-------- Records supplied --------

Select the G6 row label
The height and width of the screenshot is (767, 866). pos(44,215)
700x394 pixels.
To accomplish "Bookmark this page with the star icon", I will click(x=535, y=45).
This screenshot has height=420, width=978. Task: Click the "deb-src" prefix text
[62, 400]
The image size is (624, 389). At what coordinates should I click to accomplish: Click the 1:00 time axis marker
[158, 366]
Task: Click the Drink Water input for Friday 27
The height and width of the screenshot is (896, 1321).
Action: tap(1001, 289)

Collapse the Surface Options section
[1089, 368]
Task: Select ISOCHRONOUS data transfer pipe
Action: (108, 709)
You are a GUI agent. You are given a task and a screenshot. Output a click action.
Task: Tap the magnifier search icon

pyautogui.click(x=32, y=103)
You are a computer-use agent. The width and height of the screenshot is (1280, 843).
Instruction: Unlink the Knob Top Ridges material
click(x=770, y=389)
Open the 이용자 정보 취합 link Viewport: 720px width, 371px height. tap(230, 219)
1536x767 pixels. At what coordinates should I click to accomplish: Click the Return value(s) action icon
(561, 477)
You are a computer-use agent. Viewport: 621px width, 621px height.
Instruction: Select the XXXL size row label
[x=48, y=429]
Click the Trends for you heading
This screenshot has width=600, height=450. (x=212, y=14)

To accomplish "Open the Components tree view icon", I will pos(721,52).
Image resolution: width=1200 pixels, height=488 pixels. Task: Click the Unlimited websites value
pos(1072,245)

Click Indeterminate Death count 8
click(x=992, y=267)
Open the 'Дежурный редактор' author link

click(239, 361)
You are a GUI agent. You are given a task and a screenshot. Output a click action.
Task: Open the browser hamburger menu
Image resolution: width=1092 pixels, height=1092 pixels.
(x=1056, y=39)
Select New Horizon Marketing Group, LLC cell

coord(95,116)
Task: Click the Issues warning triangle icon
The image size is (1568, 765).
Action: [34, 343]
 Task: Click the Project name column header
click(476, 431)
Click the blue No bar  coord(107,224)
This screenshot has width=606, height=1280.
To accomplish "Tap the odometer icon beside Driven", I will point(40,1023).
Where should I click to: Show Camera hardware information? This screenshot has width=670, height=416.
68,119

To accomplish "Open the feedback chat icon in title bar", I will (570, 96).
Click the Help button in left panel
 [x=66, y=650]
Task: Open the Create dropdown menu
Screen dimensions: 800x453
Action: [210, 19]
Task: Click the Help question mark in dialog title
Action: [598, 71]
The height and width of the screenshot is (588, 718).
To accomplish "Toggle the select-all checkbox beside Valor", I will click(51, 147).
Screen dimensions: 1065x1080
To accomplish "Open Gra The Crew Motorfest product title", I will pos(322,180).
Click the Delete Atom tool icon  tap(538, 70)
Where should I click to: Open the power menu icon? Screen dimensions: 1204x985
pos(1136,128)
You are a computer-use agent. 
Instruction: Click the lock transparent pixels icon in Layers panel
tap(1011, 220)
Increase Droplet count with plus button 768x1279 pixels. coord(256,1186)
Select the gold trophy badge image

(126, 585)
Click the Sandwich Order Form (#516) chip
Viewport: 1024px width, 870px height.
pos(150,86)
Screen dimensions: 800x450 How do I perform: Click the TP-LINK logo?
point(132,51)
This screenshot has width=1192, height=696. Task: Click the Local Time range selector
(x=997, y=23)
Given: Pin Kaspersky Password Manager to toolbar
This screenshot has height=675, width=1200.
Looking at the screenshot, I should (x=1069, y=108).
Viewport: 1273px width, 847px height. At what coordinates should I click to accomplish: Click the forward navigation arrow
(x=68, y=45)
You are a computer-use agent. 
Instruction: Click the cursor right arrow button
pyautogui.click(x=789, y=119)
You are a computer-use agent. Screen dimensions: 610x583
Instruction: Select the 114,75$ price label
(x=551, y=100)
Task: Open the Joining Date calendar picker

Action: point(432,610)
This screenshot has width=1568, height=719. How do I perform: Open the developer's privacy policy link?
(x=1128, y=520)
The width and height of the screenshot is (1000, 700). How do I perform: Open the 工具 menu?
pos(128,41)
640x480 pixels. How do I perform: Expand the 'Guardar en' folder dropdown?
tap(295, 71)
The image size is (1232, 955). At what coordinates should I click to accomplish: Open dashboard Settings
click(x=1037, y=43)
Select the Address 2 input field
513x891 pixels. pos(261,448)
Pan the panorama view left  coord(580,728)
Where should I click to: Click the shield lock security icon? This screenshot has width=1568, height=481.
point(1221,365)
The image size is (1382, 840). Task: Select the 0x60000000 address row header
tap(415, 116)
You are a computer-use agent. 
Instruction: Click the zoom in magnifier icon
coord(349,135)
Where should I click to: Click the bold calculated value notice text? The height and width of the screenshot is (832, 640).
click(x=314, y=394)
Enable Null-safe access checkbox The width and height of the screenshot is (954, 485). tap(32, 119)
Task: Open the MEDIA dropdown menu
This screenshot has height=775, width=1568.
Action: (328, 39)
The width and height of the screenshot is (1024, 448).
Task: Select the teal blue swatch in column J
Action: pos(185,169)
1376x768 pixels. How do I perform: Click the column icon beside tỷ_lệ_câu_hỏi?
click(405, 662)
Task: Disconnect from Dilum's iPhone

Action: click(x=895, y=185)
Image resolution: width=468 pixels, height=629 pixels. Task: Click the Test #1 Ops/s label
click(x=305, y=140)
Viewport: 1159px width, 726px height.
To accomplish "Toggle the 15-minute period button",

--------

**Task objective**.
Copy every line of the data above exactly.

**Exercise response**.
Select the G6 row label
The height and width of the screenshot is (767, 866). pos(44,215)
700x394 pixels.
To accomplish "Bookmark this page with the star icon", I will click(x=535, y=45).
This screenshot has height=420, width=978. Task: Click the "deb-src" prefix text
[62, 400]
The image size is (624, 389). At what coordinates should I click to accomplish: Click the 1:00 time axis marker
[158, 366]
Task: Click the Drink Water input for Friday 27
The height and width of the screenshot is (896, 1321).
Action: tap(1001, 289)

Collapse the Surface Options section
[1089, 368]
Task: Select ISOCHRONOUS data transfer pipe
Action: (108, 709)
You are a GUI agent. You are given a task and a screenshot. Output a click action.
Task: Tap the magnifier search icon

pyautogui.click(x=32, y=103)
You are a computer-use agent. The width and height of the screenshot is (1280, 843).
Instruction: Unlink the Knob Top Ridges material
click(x=770, y=389)
Open the 이용자 정보 취합 link Viewport: 720px width, 371px height. tap(230, 219)
1536x767 pixels. At what coordinates should I click to accomplish: Click the Return value(s) action icon
(561, 477)
You are a computer-use agent. Viewport: 621px width, 621px height.
Instruction: Select the XXXL size row label
[x=48, y=429]
Click the Trends for you heading
This screenshot has width=600, height=450. (x=212, y=14)

To accomplish "Open the Components tree view icon", I will pos(721,52).
Image resolution: width=1200 pixels, height=488 pixels. Task: Click the Unlimited websites value
pos(1072,245)

Click Indeterminate Death count 8
click(x=992, y=267)
Open the 'Дежурный редактор' author link

click(239, 361)
You are a GUI agent. You are given a task and a screenshot. Output a click action.
Task: Open the browser hamburger menu
Image resolution: width=1092 pixels, height=1092 pixels.
(x=1056, y=39)
Select New Horizon Marketing Group, LLC cell

coord(95,116)
Task: Click the Issues warning triangle icon
The image size is (1568, 765).
Action: [34, 343]
 Task: Click the Project name column header
click(476, 431)
Click the blue No bar  coord(107,224)
This screenshot has width=606, height=1280.
To accomplish "Tap the odometer icon beside Driven", I will point(40,1023).
Where should I click to: Show Camera hardware information? This screenshot has width=670, height=416.
68,119

To accomplish "Open the feedback chat icon in title bar", I will (570, 96).
Click the Help button in left panel
 [x=66, y=650]
Task: Open the Create dropdown menu
Screen dimensions: 800x453
Action: [210, 19]
Task: Click the Help question mark in dialog title
Action: [598, 71]
The height and width of the screenshot is (588, 718).
To accomplish "Toggle the select-all checkbox beside Valor", I will click(51, 147).
Screen dimensions: 1065x1080
To accomplish "Open Gra The Crew Motorfest product title", I will pos(322,180).
Click the Delete Atom tool icon  tap(538, 70)
Where should I click to: Open the power menu icon? Screen dimensions: 1204x985
pos(1136,128)
You are a computer-use agent. 
Instruction: Click the lock transparent pixels icon in Layers panel
tap(1011, 220)
Increase Droplet count with plus button 768x1279 pixels. coord(256,1186)
Select the gold trophy badge image

(126, 585)
Click the Sandwich Order Form (#516) chip
Viewport: 1024px width, 870px height.
pos(150,86)
Screen dimensions: 800x450 How do I perform: Click the TP-LINK logo?
point(132,51)
This screenshot has width=1192, height=696. Task: Click the Local Time range selector
(x=997, y=23)
Given: Pin Kaspersky Password Manager to toolbar
This screenshot has height=675, width=1200.
Looking at the screenshot, I should (x=1069, y=108).
Viewport: 1273px width, 847px height. At what coordinates should I click to accomplish: Click the forward navigation arrow
(x=68, y=45)
You are a computer-use agent. 
Instruction: Click the cursor right arrow button
pyautogui.click(x=789, y=119)
You are a computer-use agent. Screen dimensions: 610x583
Instruction: Select the 114,75$ price label
(x=551, y=100)
Task: Open the Joining Date calendar picker

Action: point(432,610)
This screenshot has width=1568, height=719. How do I perform: Open the developer's privacy policy link?
(x=1128, y=520)
The width and height of the screenshot is (1000, 700). How do I perform: Open the 工具 menu?
pos(128,41)
640x480 pixels. How do I perform: Expand the 'Guardar en' folder dropdown?
tap(295, 71)
The image size is (1232, 955). At what coordinates should I click to accomplish: Open dashboard Settings
click(x=1037, y=43)
Select the Address 2 input field
513x891 pixels. pos(261,448)
Pan the panorama view left  coord(580,728)
Where should I click to: Click the shield lock security icon? This screenshot has width=1568, height=481.
point(1221,365)
The image size is (1382, 840). Task: Select the 0x60000000 address row header
tap(415, 116)
You are a computer-use agent. 
Instruction: Click the zoom in magnifier icon
coord(349,135)
Where should I click to: Click the bold calculated value notice text? The height and width of the screenshot is (832, 640).
click(x=314, y=394)
Enable Null-safe access checkbox The width and height of the screenshot is (954, 485). tap(32, 119)
Task: Open the MEDIA dropdown menu
This screenshot has height=775, width=1568.
Action: (328, 39)
The width and height of the screenshot is (1024, 448).
Task: Select the teal blue swatch in column J
Action: pos(185,169)
1376x768 pixels. How do I perform: Click the column icon beside tỷ_lệ_câu_hỏi?
click(405, 662)
Task: Disconnect from Dilum's iPhone

Action: click(x=895, y=185)
Image resolution: width=468 pixels, height=629 pixels. Task: Click the Test #1 Ops/s label
click(x=305, y=140)
Viewport: 1159px width, 726px height.
To accomplish "Toggle the 15-minute period button",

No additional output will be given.